— start Record excerpts —
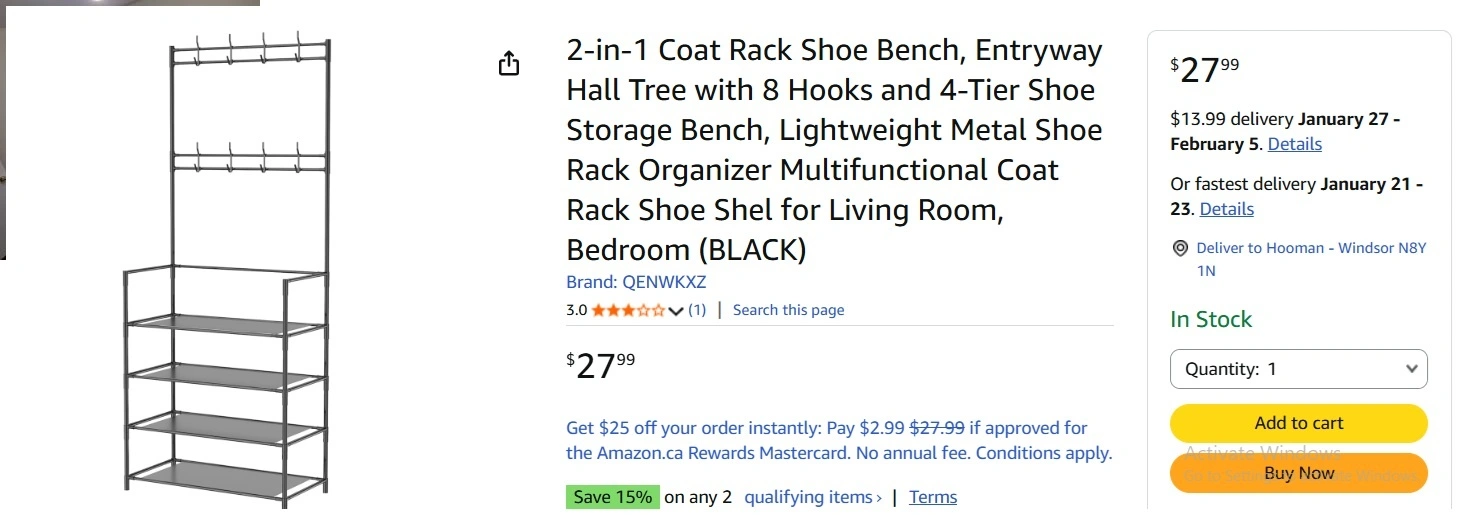Click the 2-in-1 Coat Rack product title

[x=834, y=149]
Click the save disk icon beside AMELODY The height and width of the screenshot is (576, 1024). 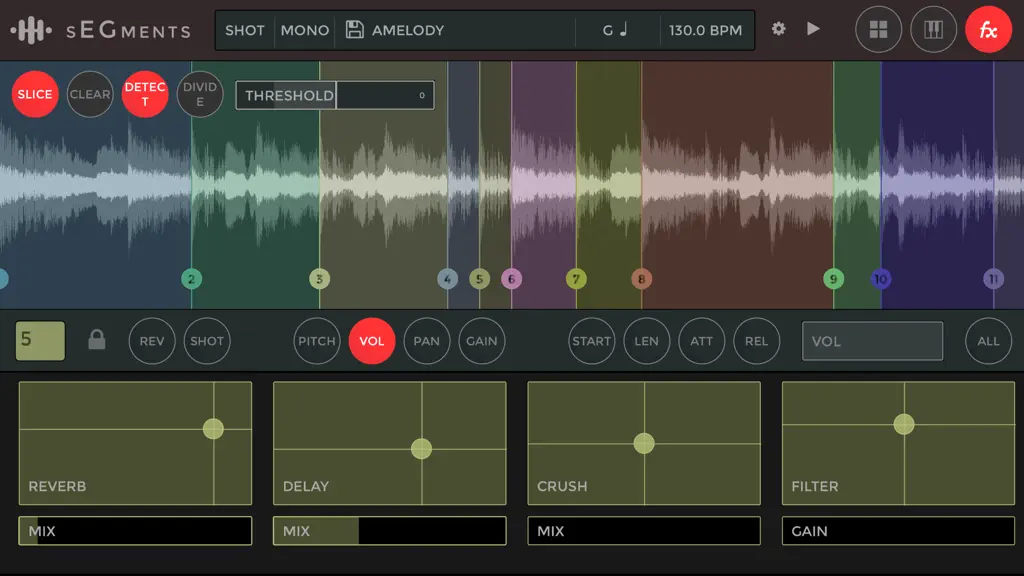coord(354,29)
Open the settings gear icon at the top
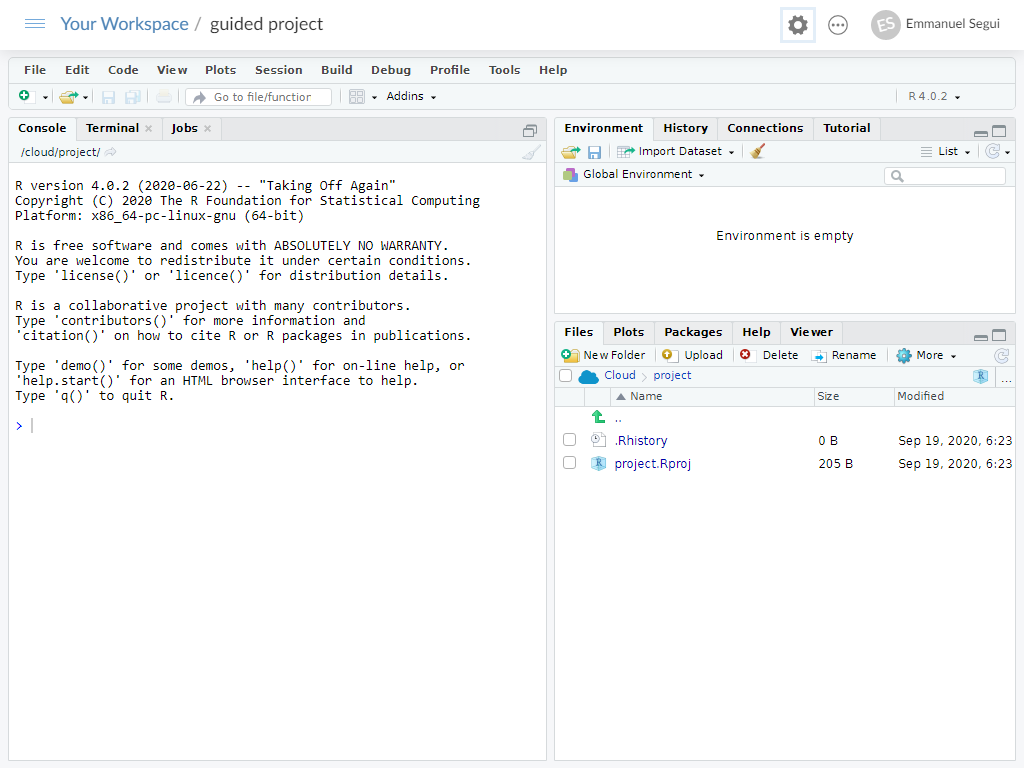The image size is (1024, 768). (x=797, y=25)
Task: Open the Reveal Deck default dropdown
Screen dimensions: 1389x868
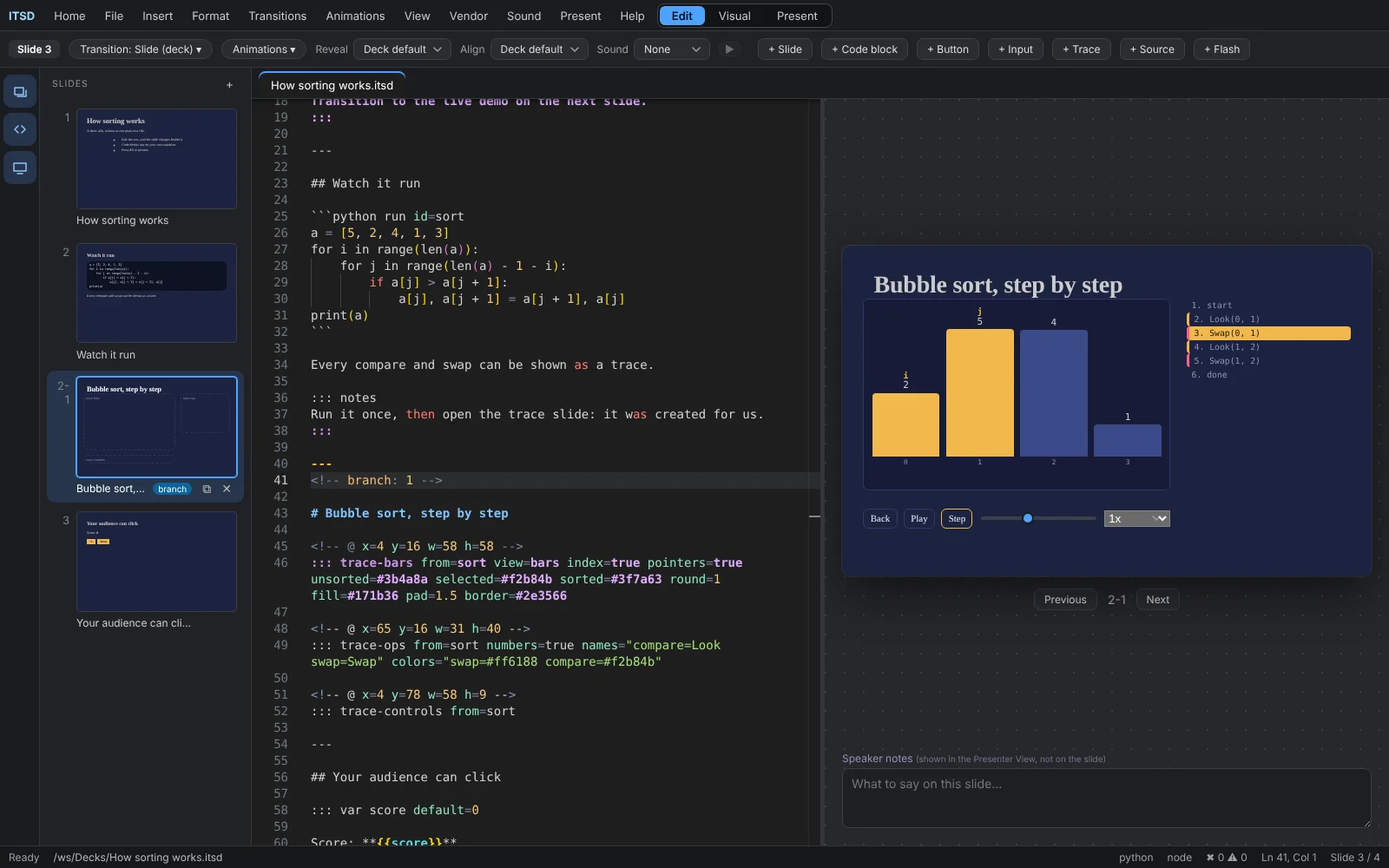Action: [402, 49]

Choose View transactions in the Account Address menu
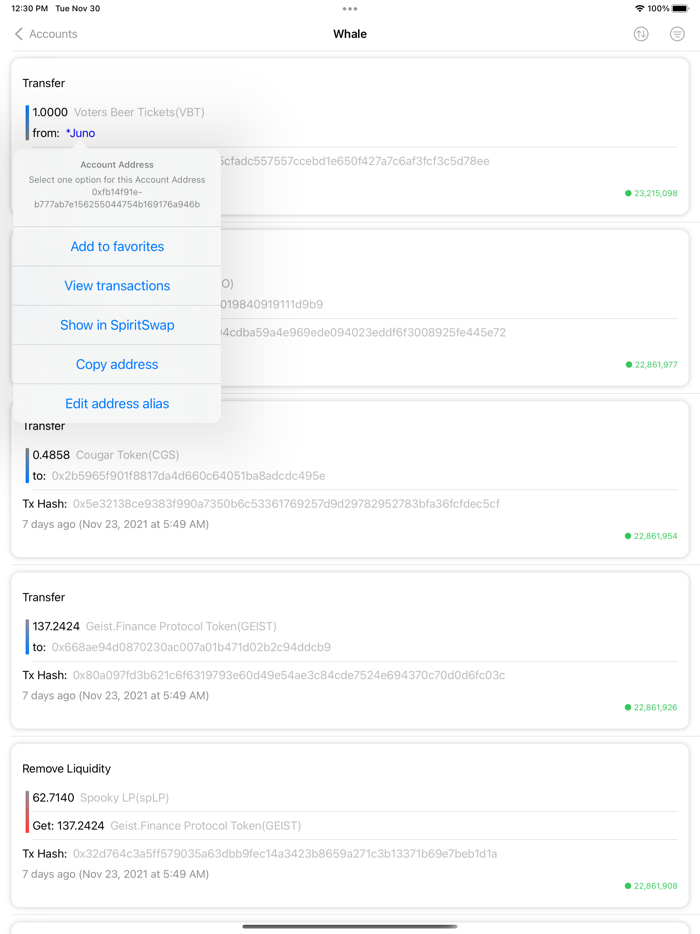116,286
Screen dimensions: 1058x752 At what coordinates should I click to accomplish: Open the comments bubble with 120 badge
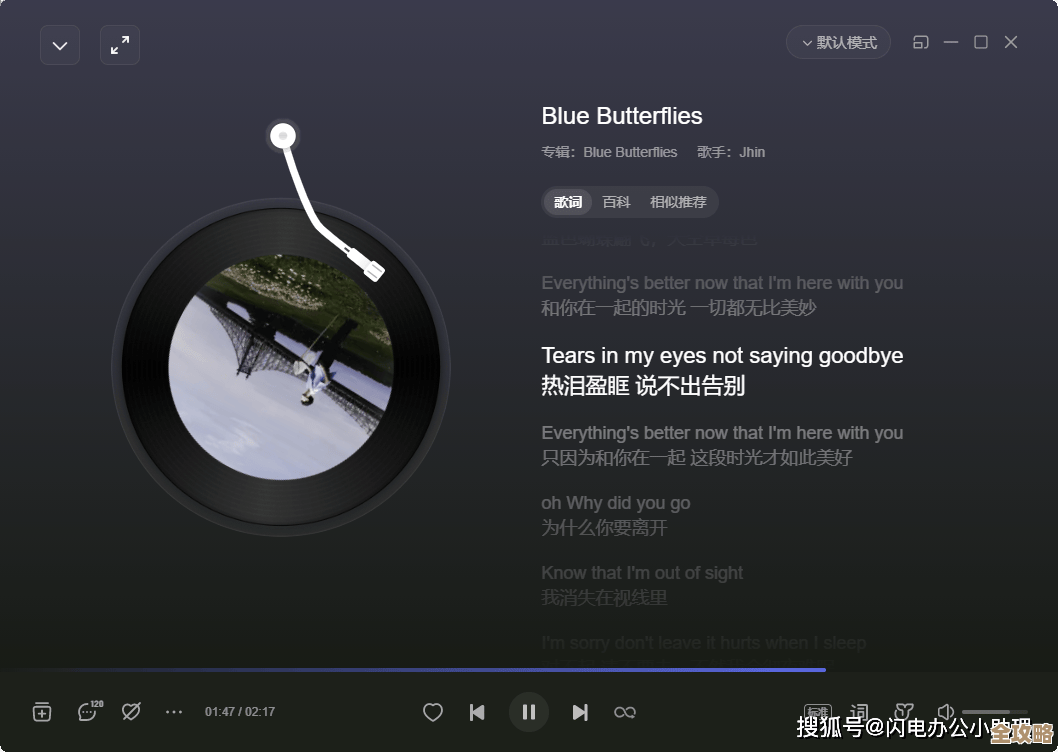click(89, 711)
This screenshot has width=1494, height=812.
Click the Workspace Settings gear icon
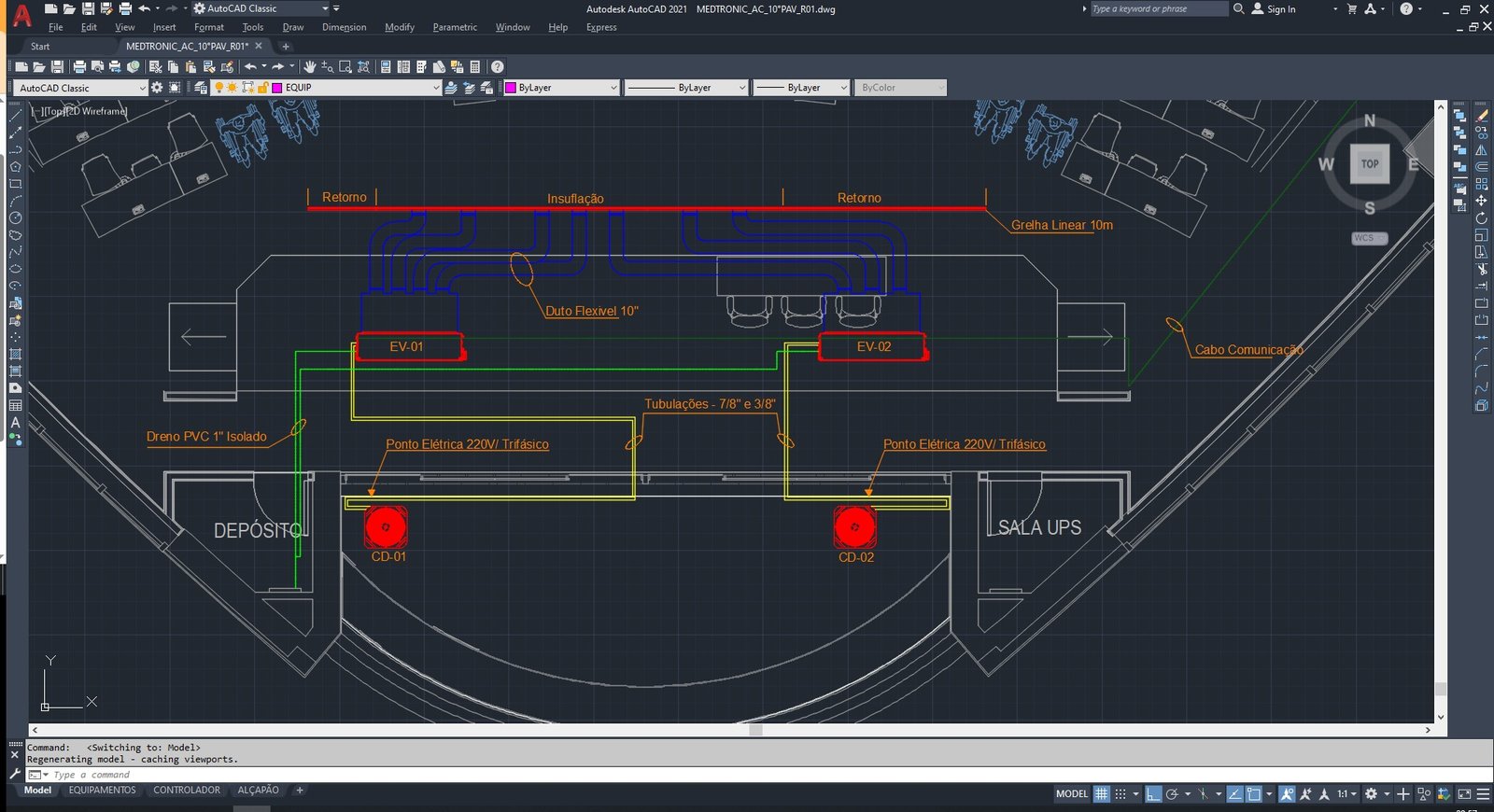coord(157,88)
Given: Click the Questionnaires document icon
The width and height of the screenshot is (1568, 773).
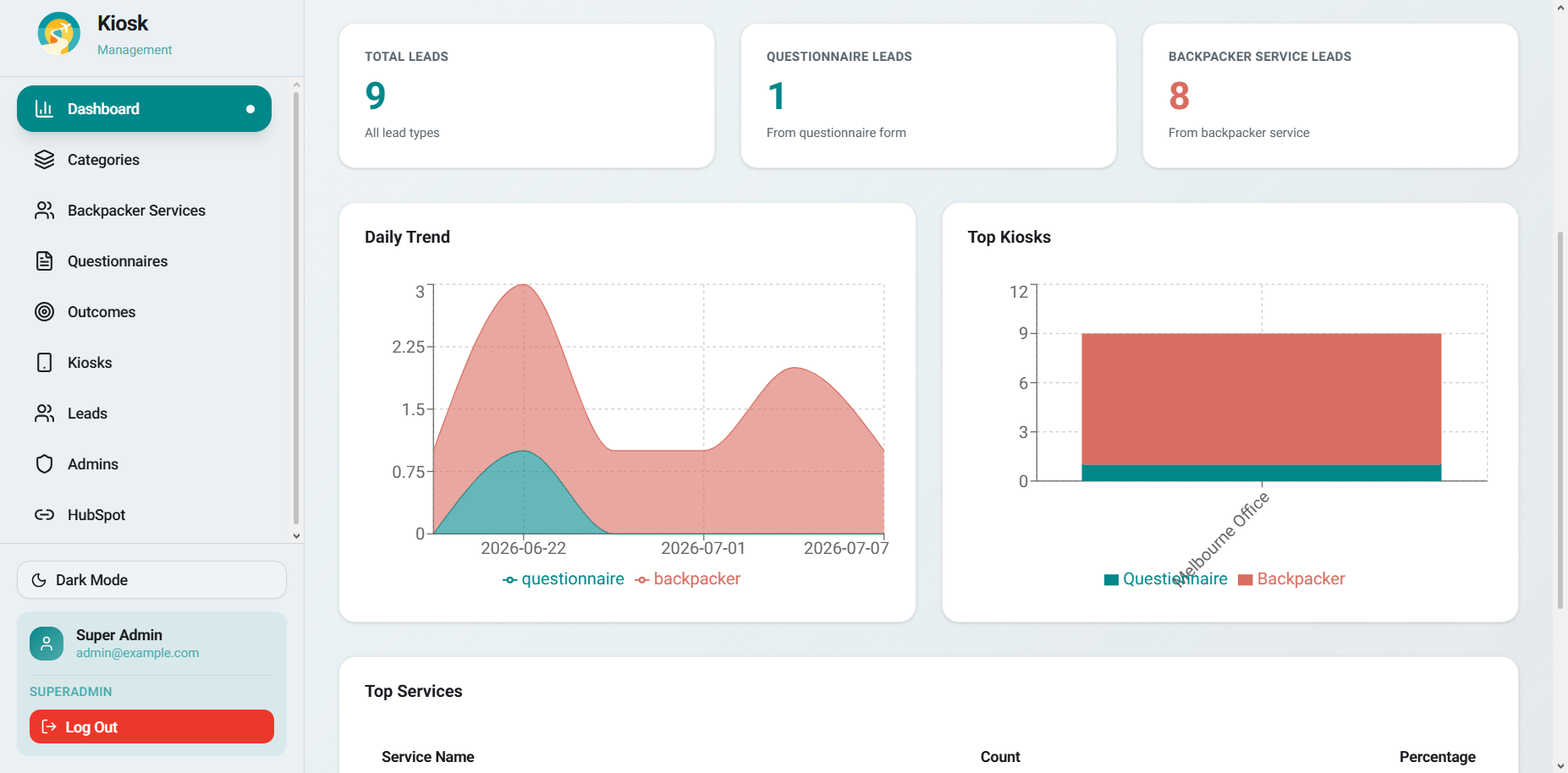Looking at the screenshot, I should 45,261.
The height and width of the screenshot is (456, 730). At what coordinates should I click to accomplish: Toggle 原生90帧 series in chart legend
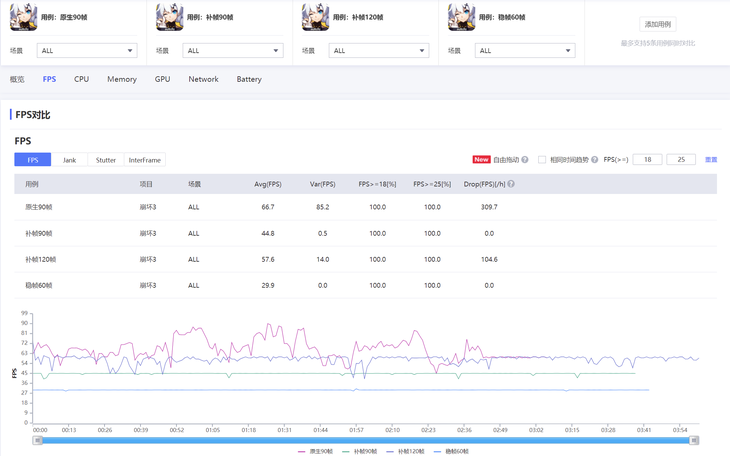coord(316,452)
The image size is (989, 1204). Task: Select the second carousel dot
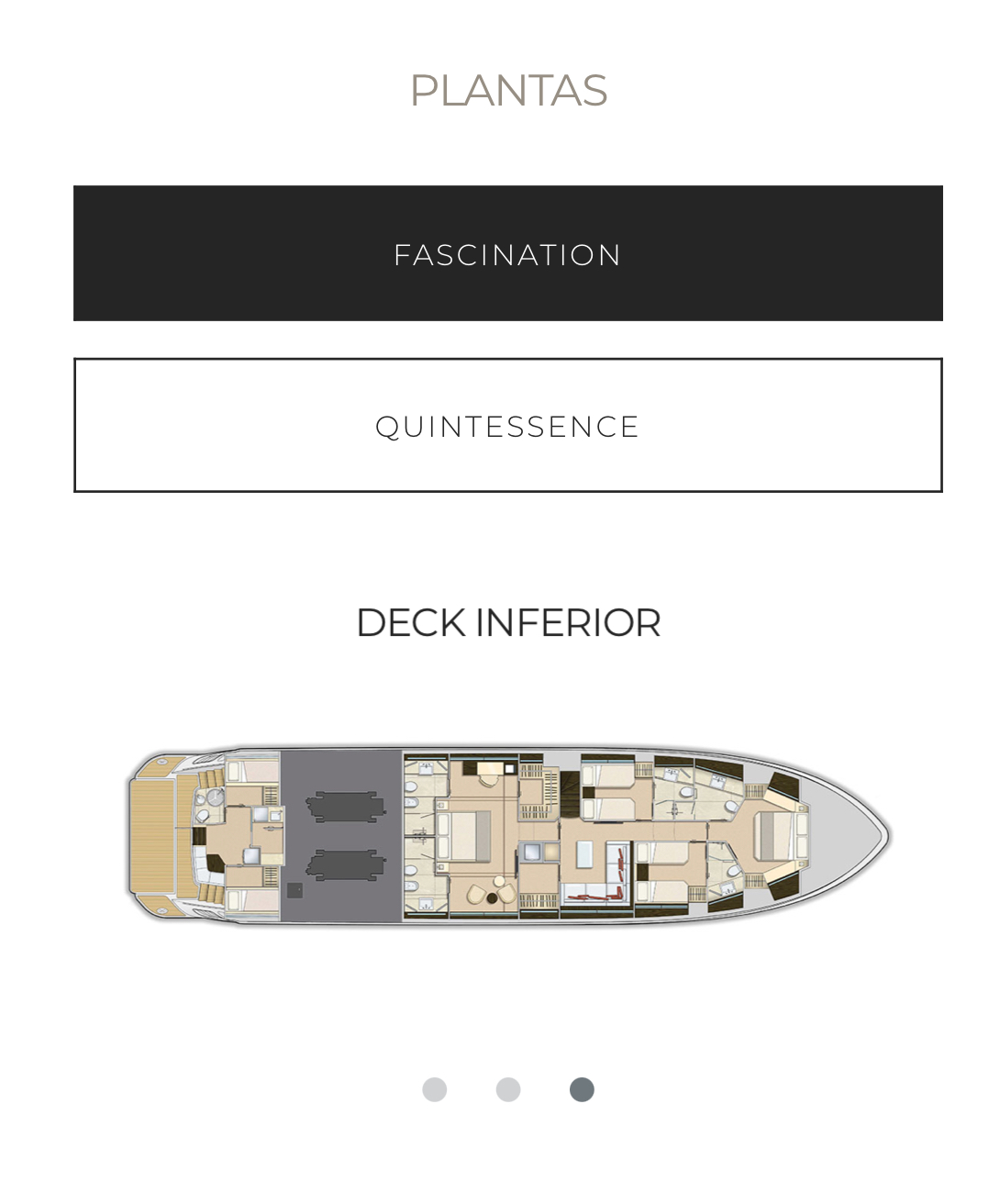508,1091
— end Record excerpts —
▶ Instructions for the task:
Select and copy each line above that contains the string "dimensions", treating uppercase and lowercase letters as different.

▶ Reply:
Screen dimensions: 1389x868
Screen dimensions: 1058x752 At what coordinates should I click to accomplish: Open the comments bubble with 120 badge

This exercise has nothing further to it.